Hal yang sama terjadi di Pulau Moa Propinsi Maluku, dimana 1000-an ekor kerbau mati setiap tahun karena kekeringan.
Dengan kondisi tersebut, dibutuhkan infrastruktur yang dapat menjamin air hujan di musim penghujan dapat dimanfaatkan di musim kemarau, air yang tersimpan dalam akuifer dapat dinaikkan ke permukaan, air yang ada di mata air dapat dijangkau oleh mereka yang tinggal di daerah hilir.
Waduk, bendungan, embung, situ, bendung adalah infrastruktur yang dibutuhkan untuk menampung air di musim hujan. Saluran irigasi dan jaringan pipa dibutuhkan untuk membawa air dari tampungan ke lahan pertanian dan permukiman. Pompa dengan kapasitas besar dibutuhkan untuk mengangkat air dari akuifer ke permukaan.
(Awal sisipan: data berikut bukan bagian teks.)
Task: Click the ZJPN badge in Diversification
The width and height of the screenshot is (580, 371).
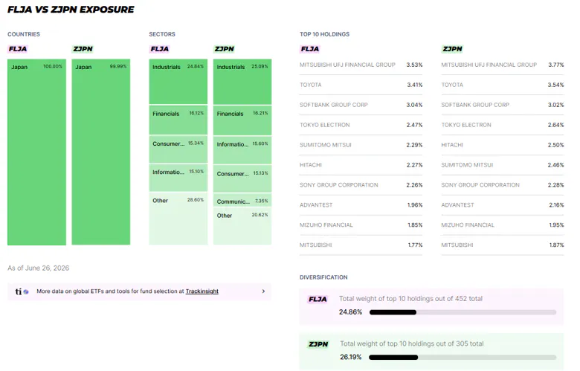Action: (318, 344)
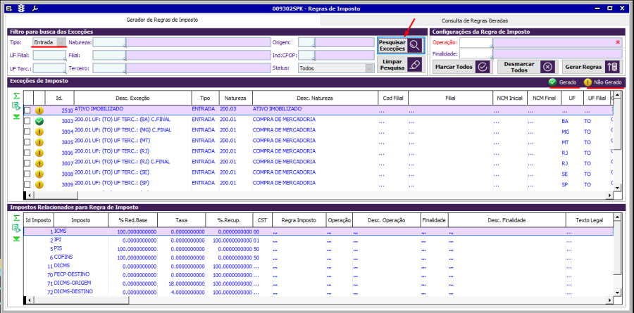634x313 pixels.
Task: Click the wrench settings icon in title bar
Action: click(x=35, y=8)
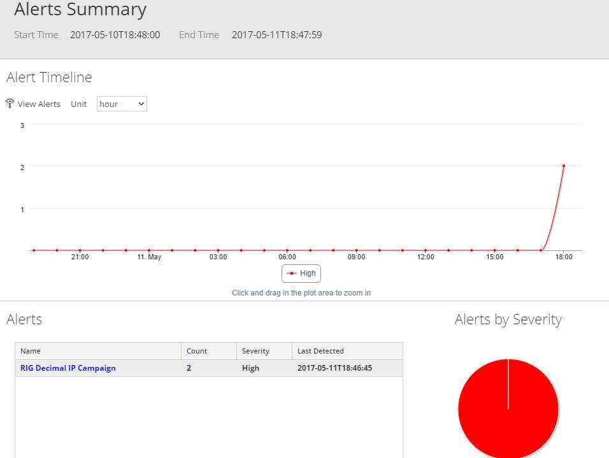Click the End Time value field
The width and height of the screenshot is (609, 458).
pos(276,35)
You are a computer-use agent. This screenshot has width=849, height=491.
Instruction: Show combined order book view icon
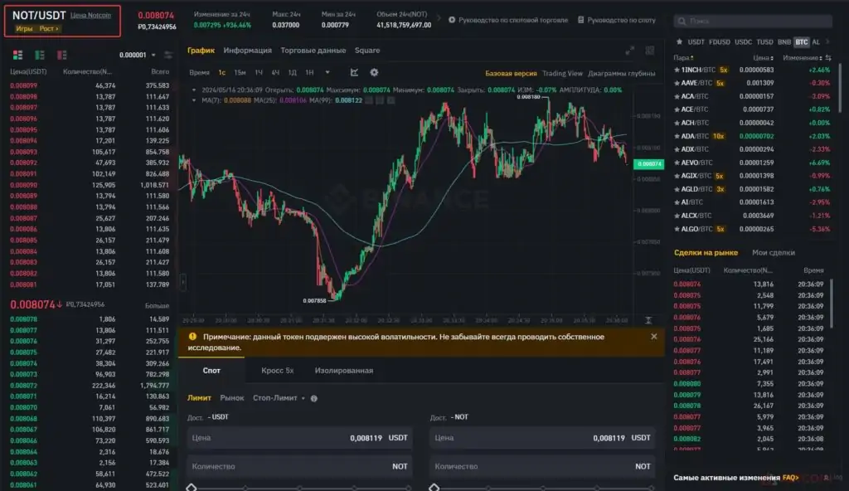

Menurut UU No 17 Tahun 2019, kewenangan dan tanggung jawab pengelolaan sumber daya air menjadi milik pemerintah. Termasuk di dalamnya adalah kewenangan dan tanggung jawab dalam menyediakan infrastruktur dan pengelolaan sumber daya air.
Ketiadaan infrastruktur sumber daya air dan pengelolaan yang baik inilah yang selama ini menjadi faktor penyebab krisis air. Inilah akar masalah krisis air di Indonesia.
Perubahan iklim dan krisis air
Yang dimaksud iklim adalah kondisi yang menggambarkan karakter cuaca dalam jangka waktu yang lama. Indonesia memiliki iklim tropis yang ditandai dengan 2 musim dalam setahun, yaitu musim hujan dan musim kemarau.
Karakteristik musim hujan dan musim kemarau antara satu daerah dengan daerah yang lain di Indonesia berbeda-beda. Meski memiliki ciri umum yang dikenali, terdapat ketidakpastian musim di Indonesia dalam hal waktu mulainya musim hujan, besarnya curah hujan baik curah hujan rerata maupun curah hujan maksimum, banyaknya hari tanpa hujan dalam sebulan dan sebagainya.
Perubahan iklim ditandai dengan berubahnya parameter-parameter tersebut seperti meningkatnya intensitas kejadian hujan ekstrem, hari tanpa hujan yang lebih panjang di musim kemarau dan distribusi hujan wilayah yang berubah. Hal ini meningkatkan ketidakpastian iklim wilayah.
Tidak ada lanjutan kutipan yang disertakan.